A wide range of TXA dosing has been advocated, depending on the indication. Most studies use intravenous TXA. The bolus and infusion dosing vary, but pharmacokinetic evidence would suggest the use of a 10 to 15 mg/kg loading dose, followed by an infusion dose of 1 mg/kg/h or repeated bolus dosing [13, 22]. It is now clear from current literature that moderate to high doses of TXA in cardiac surgery are associated with an increased risk of seizures [23, 24]. There is currently no clinical evidence that the use of TXA increases the risk of thromboembolic events, namely myocardial infarction, stroke, deep vein thrombosis or pulmonary embolism according to meta-analyses and clinical trials cited in the trauma and orthopedic [2, 25, 26] settings. In our study, TXA dose 100 mg/kg intravenously over 15 min after induction of anesthesia and before incision followed by an infusion of 10 mg/kg per hour during surgery until skin closure was used as a standard protocol in the TXA group. No minor adverse effects, such as headache, nausea, vomiting, or diarrhea, associated with the use of TXA were noted.

A recent retrospective study of 36,901 patients undergoing elective spinal surgery found that those who received transfusions, even a single unit, had increased length of stay and postoperative morbidity [27]. Dhawale et al. [21] determined that TXA was more effective in reducing blood loss in cerebral palsy patients who underwent scoliosis correction than AFs and EACA, and no significant difference were found between the TXA group and no TXA group in length of hospital stay. In our study, postoperative length of stay was decreased in the group who received TXA, but no statistically significant difference were found between two groups which might due to the sample size and other procedures performed postoperatively. However, it is likely that the reduction in transfusion rates trend to reducing hospitalization time and morbidities with associated improvements in patient outcomes.

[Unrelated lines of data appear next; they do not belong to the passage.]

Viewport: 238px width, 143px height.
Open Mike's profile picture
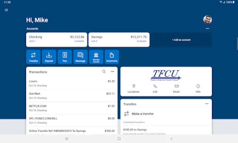click(x=207, y=20)
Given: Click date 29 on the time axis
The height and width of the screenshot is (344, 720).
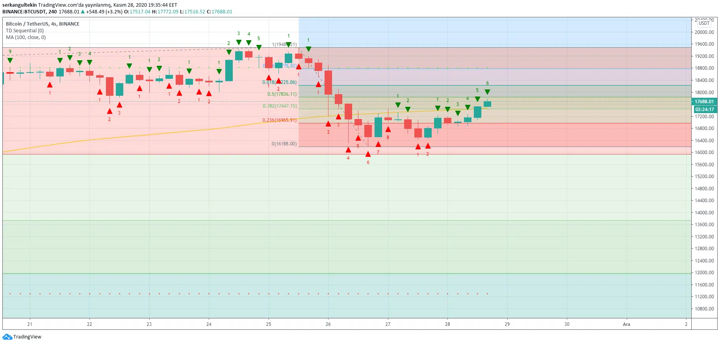Looking at the screenshot, I should point(507,324).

Ialenti et al. [28] reported that prolonged operative time is associated with increased blood loss. Mark J et al. [29] reported that The use of tranexamic acid has also led to a statistically significant reduction in operation time (188 vs 223 min). Frederic et al. [30] reported that the length of surgery, in minutes, was not significantly different between the non-TXA and TXA patients. There were no significant difference between two groups in operative time in this study. We think a bipolar sealer played an important role in assisting hemostasis which might result in shorten operative time, and this is familiar to the former study performed by Mankin [31].

The limitations of this study are inherent to its retrospective designed with historical control group. Another potential limitation was the indications for transfusion were not defined with objective parameters.

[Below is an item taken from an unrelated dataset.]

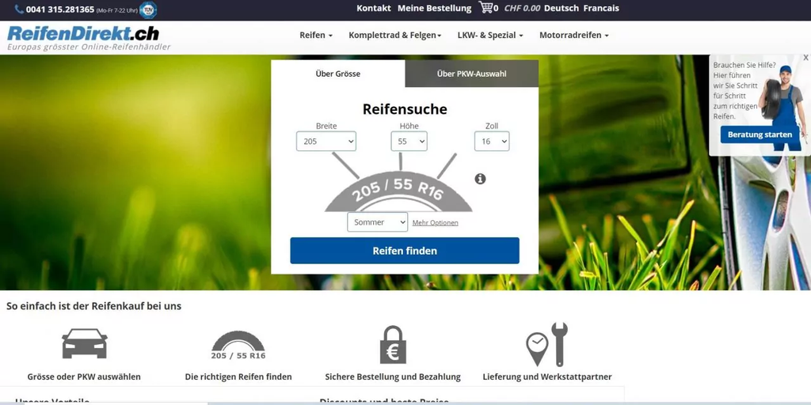This screenshot has width=811, height=405.
Task: Click the TÜV certification badge icon
Action: click(148, 9)
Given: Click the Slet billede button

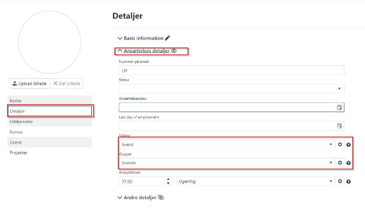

Our retrospective study designed with historical control group showed that large dose TXA seems to be effective and safe in reducing allogenic blood transfusion and blood loss in adolescent idiopathic scoliosis surgery. Prophylactic TXA may provide a worthwhile reduction of excessive blood loss and decrease the need for blood transfusion during idiopathic scoliosis surgery in adolescent patients.